REQUIRED WORK |
• 1. Summarize the passage on thyroid cancer among transgender female veterans in two sentences.
• 2. Continue the passage on thyroid cancer among transgender female veterans from the point where it stops.

EXCERPTED PASSAGE |
To investigate the issue in a larger population, Christensen and colleagues evaluated data from the comprehensive, nationwide Veterans Administration Informatics and Computing Infrastructure (VINCI) database, including approximately 9 million veterans who had outpatient visits between December 2017 and January 2022.
Of the veterans, 9988 were determined to likely be transgender women, based on either having an ICD-10 diagnosis code for gender dysphoria or being assigned male at birth and having received an estrogen or estradiol prescription.
Of those patients, 76 had an ICD-10 code indicating thyroid cancer and 34 had verification of the thyroid cancer on chart review, representing a prevalence of 0.34% among transgender female veterans.
The average age at thyroid cancer diagnosis among the veterans was 53.8 years, and 29.4% (10 of 34) of those patients had extrathyroidal disease at the time of their thyroid cancer diagnosis. The median body mass index, available for 26 patients, was 32, which is indicative of obesity.
In terms of the patients’ thyroid cancer subtypes, 22 were papillary cancer, five were a follicular variant of papillary cancer, five were both papillary and follicular cancer, four were follicular cancer, three were a Hürthle cell variant of follicular cancer, and one was unknown.
Among 11 (32.3%) of the 34 veterans receiving estrogen GAHT at diagnosis, treatment began an average of 3.38 years prior to diagnosis at variable doses and using various routes of administration.
About half of the patients had a history of smoking; however, Christensen noted that the role of smoking as being a risk factor in estrogenic cancers has been debated. Though most patients were obese, obesity is both very common and not well-established in terms of its quantitative impact on the risk for cancer development.
With the small size of the thyroid cancer cohort and omissions in the medical record among the study’s important limitations, Christensen urged a cautious interpretation of the findings.

DATA LISTING |
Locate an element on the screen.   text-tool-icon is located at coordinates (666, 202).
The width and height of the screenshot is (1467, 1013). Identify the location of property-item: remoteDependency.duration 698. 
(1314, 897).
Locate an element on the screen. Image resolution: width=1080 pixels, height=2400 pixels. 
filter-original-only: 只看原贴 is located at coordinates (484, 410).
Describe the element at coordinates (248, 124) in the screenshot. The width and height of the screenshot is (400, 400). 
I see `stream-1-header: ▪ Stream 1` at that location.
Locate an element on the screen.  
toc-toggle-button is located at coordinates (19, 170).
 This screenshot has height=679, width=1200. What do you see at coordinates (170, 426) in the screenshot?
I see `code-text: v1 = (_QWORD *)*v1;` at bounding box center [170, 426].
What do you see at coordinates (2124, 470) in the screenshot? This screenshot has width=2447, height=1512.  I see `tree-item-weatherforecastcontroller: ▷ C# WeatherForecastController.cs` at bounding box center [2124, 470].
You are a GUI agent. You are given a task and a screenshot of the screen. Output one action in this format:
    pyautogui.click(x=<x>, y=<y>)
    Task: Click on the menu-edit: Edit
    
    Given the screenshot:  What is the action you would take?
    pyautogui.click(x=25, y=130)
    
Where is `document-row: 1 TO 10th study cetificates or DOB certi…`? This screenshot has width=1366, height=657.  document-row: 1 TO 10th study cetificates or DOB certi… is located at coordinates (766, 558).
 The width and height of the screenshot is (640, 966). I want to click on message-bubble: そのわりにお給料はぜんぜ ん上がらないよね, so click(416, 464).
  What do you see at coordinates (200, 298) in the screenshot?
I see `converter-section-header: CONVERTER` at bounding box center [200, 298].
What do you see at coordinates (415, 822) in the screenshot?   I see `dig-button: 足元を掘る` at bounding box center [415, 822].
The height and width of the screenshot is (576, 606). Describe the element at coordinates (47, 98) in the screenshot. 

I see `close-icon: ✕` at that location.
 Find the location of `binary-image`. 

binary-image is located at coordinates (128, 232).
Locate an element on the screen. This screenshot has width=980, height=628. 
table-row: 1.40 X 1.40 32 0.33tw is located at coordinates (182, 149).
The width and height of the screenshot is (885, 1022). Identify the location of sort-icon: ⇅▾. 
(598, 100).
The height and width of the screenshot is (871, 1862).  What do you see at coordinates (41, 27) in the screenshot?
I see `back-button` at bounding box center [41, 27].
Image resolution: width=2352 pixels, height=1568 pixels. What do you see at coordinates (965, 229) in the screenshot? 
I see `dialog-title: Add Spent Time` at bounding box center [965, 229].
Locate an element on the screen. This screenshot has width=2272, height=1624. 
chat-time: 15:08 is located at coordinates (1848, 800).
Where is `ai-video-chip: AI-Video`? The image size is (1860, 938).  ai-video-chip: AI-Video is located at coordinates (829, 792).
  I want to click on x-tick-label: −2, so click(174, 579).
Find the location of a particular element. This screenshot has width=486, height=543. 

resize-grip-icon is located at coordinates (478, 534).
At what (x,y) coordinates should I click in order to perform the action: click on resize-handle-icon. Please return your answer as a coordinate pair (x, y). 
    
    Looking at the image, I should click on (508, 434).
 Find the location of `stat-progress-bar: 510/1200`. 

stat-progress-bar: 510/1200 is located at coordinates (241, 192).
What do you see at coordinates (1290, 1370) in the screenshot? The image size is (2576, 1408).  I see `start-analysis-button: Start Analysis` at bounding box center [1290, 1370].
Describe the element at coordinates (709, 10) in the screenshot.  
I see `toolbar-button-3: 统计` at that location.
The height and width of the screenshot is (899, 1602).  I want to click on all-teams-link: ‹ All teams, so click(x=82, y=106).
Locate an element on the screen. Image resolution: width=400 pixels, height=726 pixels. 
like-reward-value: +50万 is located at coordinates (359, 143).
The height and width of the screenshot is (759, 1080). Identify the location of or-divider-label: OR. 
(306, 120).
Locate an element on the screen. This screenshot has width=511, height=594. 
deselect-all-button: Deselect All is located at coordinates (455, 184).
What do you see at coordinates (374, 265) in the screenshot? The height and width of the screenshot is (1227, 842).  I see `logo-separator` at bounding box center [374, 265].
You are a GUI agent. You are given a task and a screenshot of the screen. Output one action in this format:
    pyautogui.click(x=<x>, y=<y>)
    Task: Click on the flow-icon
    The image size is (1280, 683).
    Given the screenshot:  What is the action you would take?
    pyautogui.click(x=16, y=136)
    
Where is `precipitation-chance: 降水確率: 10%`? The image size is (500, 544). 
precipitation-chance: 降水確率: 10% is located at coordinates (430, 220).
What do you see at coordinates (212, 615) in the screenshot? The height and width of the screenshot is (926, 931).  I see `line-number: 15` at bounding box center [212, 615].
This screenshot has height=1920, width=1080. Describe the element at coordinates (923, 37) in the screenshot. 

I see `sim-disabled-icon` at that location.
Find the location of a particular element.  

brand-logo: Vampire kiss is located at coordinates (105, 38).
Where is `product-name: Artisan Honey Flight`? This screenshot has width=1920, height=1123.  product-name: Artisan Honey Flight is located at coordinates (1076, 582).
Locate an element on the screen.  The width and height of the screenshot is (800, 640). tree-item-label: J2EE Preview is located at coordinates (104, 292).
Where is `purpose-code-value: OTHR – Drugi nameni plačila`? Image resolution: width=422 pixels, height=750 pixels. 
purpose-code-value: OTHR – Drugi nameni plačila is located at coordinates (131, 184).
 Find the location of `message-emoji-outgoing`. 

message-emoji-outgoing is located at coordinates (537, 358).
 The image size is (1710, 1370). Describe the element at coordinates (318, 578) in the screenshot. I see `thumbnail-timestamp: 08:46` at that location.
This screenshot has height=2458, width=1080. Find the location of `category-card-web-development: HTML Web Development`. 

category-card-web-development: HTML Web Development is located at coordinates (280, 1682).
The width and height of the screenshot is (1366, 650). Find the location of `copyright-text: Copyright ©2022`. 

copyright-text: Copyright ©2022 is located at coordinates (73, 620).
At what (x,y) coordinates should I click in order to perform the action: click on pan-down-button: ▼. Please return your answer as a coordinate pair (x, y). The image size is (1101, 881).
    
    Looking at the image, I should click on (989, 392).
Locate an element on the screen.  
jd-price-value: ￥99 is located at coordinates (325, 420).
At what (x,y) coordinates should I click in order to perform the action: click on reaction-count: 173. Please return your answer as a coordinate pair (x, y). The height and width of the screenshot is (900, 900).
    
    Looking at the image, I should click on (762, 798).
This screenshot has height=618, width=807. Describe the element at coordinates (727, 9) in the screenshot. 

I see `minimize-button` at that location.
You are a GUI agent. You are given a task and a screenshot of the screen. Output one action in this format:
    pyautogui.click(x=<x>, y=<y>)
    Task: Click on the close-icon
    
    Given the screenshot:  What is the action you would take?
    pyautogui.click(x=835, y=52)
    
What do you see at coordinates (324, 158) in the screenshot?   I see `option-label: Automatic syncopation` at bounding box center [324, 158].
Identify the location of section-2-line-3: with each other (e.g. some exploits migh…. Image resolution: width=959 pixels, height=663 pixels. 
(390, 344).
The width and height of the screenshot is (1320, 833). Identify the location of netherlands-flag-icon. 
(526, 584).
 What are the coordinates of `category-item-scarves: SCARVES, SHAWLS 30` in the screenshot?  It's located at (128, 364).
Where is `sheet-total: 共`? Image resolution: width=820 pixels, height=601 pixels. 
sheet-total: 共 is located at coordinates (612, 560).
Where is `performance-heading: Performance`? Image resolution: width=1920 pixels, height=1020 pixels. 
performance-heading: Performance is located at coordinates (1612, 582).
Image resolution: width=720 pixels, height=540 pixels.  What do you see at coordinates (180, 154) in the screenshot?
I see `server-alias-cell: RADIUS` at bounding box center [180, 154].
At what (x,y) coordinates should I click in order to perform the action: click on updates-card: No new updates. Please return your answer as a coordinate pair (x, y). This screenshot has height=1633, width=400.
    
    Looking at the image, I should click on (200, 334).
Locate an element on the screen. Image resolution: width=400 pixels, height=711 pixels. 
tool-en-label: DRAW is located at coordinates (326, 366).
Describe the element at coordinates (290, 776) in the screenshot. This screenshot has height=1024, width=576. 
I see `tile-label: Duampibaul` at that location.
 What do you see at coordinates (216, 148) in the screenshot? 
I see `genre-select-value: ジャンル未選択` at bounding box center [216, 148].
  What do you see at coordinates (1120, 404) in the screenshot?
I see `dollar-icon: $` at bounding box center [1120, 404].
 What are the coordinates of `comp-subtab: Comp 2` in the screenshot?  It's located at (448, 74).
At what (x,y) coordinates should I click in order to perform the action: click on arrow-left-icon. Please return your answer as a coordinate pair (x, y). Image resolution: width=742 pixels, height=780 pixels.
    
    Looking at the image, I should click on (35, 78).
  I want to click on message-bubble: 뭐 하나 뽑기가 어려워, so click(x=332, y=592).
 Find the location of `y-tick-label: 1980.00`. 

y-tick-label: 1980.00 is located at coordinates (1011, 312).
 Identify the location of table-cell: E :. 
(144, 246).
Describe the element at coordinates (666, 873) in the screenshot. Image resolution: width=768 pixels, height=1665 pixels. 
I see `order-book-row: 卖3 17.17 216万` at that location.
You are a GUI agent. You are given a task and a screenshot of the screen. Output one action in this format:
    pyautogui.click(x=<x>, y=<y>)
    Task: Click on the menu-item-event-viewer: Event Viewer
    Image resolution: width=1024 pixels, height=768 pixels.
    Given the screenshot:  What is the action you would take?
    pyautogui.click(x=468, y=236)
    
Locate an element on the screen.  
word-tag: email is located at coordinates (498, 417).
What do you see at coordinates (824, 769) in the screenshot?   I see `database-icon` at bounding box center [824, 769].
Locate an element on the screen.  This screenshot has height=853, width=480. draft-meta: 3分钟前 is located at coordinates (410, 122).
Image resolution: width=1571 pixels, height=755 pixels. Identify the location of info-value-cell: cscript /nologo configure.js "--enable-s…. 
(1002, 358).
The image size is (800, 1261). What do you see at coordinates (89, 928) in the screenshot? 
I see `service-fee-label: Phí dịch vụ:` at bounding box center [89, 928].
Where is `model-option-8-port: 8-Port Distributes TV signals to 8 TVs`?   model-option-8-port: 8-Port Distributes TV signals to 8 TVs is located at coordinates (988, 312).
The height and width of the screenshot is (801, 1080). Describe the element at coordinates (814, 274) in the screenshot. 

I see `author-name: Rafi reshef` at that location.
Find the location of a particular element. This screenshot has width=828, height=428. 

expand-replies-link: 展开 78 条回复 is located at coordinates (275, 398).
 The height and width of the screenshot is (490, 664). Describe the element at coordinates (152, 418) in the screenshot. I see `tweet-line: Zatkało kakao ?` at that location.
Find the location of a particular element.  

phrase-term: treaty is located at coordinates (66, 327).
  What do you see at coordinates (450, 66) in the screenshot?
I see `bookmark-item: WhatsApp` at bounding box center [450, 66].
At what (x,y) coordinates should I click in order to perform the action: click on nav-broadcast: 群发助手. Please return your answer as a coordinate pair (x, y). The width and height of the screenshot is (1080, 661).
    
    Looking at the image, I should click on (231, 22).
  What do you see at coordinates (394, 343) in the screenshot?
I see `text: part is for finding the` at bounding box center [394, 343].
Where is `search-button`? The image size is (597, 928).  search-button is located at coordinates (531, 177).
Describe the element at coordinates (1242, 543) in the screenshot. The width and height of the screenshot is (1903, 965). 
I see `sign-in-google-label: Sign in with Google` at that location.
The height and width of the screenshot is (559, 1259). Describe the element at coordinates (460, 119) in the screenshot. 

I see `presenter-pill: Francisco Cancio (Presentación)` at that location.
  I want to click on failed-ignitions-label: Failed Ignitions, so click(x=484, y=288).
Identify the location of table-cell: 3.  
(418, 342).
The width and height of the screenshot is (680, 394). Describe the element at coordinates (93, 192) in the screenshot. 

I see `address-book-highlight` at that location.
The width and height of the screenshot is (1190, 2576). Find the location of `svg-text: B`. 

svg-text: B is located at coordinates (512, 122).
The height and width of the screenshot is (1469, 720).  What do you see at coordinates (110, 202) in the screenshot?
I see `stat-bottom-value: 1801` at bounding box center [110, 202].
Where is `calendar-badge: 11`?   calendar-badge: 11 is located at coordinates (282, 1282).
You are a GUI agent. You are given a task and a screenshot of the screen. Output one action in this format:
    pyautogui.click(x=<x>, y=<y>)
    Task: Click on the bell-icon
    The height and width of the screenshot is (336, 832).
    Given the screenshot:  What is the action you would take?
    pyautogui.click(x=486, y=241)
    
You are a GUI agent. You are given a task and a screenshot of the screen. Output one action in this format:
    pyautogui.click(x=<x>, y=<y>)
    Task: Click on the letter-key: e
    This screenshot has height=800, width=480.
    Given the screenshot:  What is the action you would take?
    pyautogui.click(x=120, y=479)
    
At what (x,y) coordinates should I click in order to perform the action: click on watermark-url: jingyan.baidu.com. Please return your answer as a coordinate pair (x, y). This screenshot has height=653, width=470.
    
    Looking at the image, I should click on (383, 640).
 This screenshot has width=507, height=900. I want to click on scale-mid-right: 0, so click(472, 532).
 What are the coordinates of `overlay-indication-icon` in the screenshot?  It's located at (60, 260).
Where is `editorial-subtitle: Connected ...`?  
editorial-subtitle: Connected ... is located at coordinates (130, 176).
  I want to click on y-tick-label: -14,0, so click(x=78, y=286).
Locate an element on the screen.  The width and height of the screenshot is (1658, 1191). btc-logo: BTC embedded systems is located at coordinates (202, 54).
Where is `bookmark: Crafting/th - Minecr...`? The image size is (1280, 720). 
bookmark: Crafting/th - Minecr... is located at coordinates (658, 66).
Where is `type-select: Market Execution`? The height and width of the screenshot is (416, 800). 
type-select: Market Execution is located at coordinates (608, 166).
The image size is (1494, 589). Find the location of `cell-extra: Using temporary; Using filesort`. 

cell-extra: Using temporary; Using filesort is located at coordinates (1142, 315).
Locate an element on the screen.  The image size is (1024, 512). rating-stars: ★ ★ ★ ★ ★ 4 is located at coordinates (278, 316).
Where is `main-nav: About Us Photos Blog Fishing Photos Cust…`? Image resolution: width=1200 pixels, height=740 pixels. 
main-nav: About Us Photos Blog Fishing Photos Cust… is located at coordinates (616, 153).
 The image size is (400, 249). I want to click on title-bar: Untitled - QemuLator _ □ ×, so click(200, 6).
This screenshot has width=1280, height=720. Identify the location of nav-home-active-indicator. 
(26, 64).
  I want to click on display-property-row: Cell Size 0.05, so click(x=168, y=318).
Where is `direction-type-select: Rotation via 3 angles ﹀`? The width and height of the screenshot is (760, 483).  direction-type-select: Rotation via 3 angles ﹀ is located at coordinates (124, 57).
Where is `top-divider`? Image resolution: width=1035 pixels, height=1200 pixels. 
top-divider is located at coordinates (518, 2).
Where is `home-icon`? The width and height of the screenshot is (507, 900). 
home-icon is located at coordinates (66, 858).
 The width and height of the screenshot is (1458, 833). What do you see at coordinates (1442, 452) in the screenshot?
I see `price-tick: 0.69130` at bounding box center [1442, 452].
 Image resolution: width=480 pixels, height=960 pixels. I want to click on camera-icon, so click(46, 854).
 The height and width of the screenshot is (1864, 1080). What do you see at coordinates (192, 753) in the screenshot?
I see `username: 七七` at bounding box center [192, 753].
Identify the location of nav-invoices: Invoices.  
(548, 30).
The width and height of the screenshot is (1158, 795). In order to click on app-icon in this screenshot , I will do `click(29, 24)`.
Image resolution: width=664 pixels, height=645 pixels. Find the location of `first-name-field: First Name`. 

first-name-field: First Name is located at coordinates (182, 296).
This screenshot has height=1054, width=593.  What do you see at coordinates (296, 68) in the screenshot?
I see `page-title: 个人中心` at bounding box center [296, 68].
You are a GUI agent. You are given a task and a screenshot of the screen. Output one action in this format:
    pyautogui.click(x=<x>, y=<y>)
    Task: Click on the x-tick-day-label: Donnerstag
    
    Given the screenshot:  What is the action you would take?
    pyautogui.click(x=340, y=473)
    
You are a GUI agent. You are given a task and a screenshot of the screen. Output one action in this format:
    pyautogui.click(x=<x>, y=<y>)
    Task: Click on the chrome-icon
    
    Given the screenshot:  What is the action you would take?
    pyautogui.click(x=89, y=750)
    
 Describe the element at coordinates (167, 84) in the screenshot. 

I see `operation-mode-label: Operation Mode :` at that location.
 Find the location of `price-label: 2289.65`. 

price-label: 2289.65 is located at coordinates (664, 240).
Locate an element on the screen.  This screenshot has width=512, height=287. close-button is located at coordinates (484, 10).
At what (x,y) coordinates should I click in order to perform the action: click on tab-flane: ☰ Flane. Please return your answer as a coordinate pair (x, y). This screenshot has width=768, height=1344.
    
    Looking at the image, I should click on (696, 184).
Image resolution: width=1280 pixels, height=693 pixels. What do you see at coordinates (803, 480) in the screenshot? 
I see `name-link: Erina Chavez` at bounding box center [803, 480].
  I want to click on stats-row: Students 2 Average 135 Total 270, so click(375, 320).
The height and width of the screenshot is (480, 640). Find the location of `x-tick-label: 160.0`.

RESULTS BY TASK |
• 1. Using the nationwide VINCI database of about 9 million veterans, Christensen and colleagues identified 9988 likely transgender women, of whom 34 had chart-verified thyroid cancer, a prevalence of 0.34%. Most cancers were papillary, 11 patients were receiving estrogen GAHT at diagnosis, and because the cohort was small and the medical records had omissions, Christensen urged cautious interpretation.

• 2.
“We are certainly suspicious that GAHT may be associated with an increased risk of thyroid cancer, but I would characterize the trends in our data as being potentially suggestive or hypothesis-generating — not conclusive,” he added. “I would hate for any transgender women reading this to stop taking GAHT without talking to their doctors first.”
Commenting on the issue, Maurice Garcia, MD, a clinical associate professor of urology and director of the Cedars-Sinai Transgender Surgery and Health Program at Cedars-Sinai Medical Center, in Los Angeles, California, said that any definitive evidence of an increase in cancer risk among transgender people is lacking.
“With an estimated 1.5 to 1.6 million people in the US who are transgender, with many of them receiving GAHT, we haven’t observed a bump or high incidence of any kind of cancer among these people so far,” he said.
“There’s certainly a high potential that hormone therapy, whether it’s feminizing or masculinizing hormone therapy, can affect an individual’s cancer risk,” he added. “But we don’t know of any [definitive evidence] yet of an increase, and, there’s also even the question of whether there could be an opposite effect.”
Regarding the thyroid cancer data, Garcia agreed that the preliminary nature of the study is a key limitation. “It’s hard to tell if these were comparable groups, or whether those in the transgender group came in with higher risk factors for thyroid cancer,” he said.
“Until more statistical analysis is done, I think all that can be said is that it’s speculative.”
Garcia, who co-authored a review published this month on Cancer Screening for Transgender Individuals, underscores that despite a lack of data suggesting that transgender patients need cancer screening any more than their matched cisgender counterparts, “the point is that we cannot forget to screen them at all.”
Christensen and Garcia had no disclosures to report.
American Thyroid Association (ATA) Annual Meeting and Centennial Celebration. Presented September 29, 2023. Late Breaking Poster #490.